__REQUIRED ACTION__
Say nothing but the number of lines below in which the string "computer" appears.

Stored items
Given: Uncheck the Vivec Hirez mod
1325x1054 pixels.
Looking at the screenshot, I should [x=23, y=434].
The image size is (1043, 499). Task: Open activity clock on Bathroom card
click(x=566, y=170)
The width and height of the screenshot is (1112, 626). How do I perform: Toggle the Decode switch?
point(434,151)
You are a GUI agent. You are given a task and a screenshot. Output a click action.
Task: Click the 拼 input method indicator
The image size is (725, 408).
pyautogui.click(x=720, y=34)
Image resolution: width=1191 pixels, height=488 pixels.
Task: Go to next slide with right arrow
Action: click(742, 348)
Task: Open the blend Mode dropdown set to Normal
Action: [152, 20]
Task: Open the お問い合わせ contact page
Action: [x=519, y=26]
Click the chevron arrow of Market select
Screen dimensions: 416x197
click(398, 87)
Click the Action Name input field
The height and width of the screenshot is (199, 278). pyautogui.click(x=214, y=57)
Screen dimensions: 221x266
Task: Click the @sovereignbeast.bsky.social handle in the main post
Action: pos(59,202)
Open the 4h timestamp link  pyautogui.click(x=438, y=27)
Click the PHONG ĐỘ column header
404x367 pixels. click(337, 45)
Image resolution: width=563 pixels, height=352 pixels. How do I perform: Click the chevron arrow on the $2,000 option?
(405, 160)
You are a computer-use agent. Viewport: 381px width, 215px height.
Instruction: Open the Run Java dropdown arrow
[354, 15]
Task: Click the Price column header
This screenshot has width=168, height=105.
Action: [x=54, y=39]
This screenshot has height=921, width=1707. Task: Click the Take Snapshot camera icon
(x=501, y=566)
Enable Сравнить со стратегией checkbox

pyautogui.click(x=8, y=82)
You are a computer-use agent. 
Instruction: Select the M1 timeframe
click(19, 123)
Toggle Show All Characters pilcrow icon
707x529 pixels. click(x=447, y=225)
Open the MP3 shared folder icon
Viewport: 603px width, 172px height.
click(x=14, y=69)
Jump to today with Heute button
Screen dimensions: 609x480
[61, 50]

__EXERCISE RESULT__
2